These vaccines are continually monitored for safety. The benefits and side effects of these vaccines outweigh the risk of getting tetanus, diphtheria, or pertussis.

Why are diphtheria, tetanus, and pertussis vaccines important?

Getting tetanus, diphtheria, and pertussis vaccines protects you against three bacterial diseases which can be very dangerous. Getting vaccinated protects yourself and the community around you, including those who can’t get vaccinated.

Of the three diseases, whooping cough is the most common. The United States still experiences outbreaks of whooping cough, and it can be life threatening to babies.

Vaccine Information Statement and Resources

The Vaccine Information Statement (VIS) is given to parents/guardians at the time of vaccination. It explains the benefits and risks of the specific vaccination.

  • Read the current DTaP VIS from the Centers of Disease Control and Prevention (CDC).
  • Read the current Tdap VIS from the CDC.
  • Read the current Td VIS from the CDC.

Additional resources for the public

Pertussis (Whooping Cough) page (CDC)

Additional resources for healthcare providers

Pertussis Vaccination page for Healthcare Providers (CDC)

About Young Children with a Contraindication to Pertussis Vaccines (CDC) 

Childhood Vaccine Program

The Washington State Childhood Vaccination Program provides vaccines to children 18 years of age and younger at no cost.

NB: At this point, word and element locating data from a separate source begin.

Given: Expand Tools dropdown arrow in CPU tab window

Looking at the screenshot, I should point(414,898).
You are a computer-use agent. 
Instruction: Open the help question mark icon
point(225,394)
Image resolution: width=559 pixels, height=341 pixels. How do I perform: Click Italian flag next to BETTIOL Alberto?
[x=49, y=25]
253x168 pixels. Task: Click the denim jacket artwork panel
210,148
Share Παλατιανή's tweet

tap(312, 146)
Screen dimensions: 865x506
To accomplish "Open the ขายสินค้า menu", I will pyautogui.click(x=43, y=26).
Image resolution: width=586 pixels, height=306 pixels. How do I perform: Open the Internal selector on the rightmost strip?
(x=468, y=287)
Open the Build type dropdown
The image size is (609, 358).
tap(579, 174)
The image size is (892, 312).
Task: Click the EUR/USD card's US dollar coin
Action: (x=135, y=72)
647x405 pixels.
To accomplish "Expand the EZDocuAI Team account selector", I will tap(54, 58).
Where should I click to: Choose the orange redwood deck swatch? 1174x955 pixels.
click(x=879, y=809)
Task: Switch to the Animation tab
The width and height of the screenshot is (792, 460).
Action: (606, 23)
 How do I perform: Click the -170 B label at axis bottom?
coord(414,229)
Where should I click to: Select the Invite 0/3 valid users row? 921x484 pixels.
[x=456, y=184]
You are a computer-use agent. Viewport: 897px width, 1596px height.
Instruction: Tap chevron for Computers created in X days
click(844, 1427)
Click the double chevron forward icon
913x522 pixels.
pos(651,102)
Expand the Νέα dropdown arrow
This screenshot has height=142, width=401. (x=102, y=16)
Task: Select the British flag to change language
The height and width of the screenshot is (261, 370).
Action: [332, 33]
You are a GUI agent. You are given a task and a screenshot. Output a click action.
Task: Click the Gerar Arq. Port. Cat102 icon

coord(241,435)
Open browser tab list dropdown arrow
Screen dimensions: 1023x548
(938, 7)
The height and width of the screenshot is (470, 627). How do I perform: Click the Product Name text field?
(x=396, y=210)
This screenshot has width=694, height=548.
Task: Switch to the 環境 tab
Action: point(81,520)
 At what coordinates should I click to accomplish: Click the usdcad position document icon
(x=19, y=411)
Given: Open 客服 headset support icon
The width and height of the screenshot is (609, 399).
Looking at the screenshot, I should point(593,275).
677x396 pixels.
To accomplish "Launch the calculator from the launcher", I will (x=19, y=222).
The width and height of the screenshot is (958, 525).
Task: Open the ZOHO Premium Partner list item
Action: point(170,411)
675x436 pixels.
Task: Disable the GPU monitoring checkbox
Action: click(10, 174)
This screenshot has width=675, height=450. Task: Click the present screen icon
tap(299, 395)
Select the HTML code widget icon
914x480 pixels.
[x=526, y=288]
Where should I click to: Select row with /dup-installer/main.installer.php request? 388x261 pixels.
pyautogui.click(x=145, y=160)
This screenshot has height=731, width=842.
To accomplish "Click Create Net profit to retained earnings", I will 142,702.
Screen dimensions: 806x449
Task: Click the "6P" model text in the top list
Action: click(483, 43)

Diphtheria, tetanus, and pertussis vaccines are included in this program.

View participating health care providers on the Department of Health’s Vaccine Provider Map.

Diphtheria, Tetanus, and Pertussis Vaccine Requirement for Schools

Diphtheria, tetanus, and pertussis vaccines are required for child care and school entry in the state of Washington. Learn more about school and child care immunization requirements by visiting the family friendly school immunization requirements webpage.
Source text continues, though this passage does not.